NOAA has operationally assimilated the RO observations from the current NOAA mission (i.e., COSMIC-2) and partners’ missions (i.e., challenging minisatellite payload, Korea multi-purpose satellite-5 (KOMPSAT-5), meteorological operational satellite (MetOp) series -A/-B/-C global navigation satellite system receiver for atmospheric sounding (GRAS)) into the national centers for environmental prediction (NCEP) NWP systems. NOAA is also purchasing RO commercial weather data (CWD) from commercial vendors (i.e., GeoOptics, Inc., Pasadena, CA, USA, and Spire Global, Inc., Washington, DC, USA) and assimilating the CWD data into its NWP systems. All the global operational centers have assimilated the RO bending angle profiles in their NWP systems through data assimilation (DA).

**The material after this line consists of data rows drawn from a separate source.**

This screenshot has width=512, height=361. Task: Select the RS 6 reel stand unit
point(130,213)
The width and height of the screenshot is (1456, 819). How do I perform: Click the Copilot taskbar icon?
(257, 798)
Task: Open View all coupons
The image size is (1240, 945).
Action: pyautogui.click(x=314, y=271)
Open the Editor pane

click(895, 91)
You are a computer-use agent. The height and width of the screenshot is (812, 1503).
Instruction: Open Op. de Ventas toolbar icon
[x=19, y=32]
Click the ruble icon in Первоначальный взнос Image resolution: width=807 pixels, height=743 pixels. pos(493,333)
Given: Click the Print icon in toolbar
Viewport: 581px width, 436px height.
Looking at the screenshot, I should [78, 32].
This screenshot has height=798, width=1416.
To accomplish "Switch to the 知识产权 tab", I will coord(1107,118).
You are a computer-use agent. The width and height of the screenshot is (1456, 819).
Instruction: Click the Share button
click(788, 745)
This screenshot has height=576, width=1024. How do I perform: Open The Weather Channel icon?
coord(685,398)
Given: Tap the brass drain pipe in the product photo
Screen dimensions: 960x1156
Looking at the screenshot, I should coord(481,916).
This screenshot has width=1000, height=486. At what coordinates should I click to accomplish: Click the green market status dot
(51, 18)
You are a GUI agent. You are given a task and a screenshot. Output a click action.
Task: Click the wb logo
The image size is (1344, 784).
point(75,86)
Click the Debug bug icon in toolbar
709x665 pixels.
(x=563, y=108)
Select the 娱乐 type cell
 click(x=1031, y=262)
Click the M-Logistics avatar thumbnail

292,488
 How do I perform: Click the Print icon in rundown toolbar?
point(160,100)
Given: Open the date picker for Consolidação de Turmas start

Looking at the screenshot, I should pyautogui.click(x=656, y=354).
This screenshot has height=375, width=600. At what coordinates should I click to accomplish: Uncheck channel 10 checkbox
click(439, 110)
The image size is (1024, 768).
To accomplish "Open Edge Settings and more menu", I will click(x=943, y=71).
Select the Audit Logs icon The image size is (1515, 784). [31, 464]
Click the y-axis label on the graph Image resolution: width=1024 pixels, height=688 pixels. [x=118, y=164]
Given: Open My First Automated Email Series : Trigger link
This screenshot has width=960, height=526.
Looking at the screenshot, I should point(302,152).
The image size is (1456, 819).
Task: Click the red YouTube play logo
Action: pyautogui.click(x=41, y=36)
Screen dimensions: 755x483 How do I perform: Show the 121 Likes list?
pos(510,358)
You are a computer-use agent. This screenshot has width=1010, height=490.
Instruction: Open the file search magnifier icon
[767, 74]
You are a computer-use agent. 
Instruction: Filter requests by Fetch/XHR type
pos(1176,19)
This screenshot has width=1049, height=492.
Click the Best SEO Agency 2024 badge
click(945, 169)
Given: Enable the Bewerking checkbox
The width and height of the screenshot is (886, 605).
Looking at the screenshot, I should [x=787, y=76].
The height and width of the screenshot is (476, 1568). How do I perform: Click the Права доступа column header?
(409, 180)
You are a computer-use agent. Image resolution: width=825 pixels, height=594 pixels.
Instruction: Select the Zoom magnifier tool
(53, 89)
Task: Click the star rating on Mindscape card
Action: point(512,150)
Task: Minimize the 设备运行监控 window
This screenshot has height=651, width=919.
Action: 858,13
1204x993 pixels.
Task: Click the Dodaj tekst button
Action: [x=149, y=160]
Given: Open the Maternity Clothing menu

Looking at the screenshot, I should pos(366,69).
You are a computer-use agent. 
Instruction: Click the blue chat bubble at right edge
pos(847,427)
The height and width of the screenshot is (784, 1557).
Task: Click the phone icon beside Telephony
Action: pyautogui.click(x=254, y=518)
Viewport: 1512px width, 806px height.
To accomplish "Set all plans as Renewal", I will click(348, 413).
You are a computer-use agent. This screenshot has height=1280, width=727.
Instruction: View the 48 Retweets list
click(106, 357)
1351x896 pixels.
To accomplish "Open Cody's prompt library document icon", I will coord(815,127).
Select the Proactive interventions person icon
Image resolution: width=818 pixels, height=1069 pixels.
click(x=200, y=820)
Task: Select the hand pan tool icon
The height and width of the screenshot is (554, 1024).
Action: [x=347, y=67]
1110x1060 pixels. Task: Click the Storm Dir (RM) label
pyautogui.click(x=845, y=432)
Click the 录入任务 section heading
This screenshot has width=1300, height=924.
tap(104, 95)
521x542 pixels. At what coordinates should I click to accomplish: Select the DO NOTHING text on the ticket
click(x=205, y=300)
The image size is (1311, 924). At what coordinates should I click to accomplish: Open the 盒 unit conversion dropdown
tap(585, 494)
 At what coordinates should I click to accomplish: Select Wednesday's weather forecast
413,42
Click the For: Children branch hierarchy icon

This study demonstrates that the STAR GNSS RO data processing and validation system is very useful for monitoring the measurements and retrievals and the observation uncertainty from the multiple RO missions, which are critically important for optimizing the usage of RO data in the numerical NWP system through data assimilation. Researchers [49,50] have summarized the recent COSMIC-2 applications for meteorology and climate studies, which are not further detailed in this study.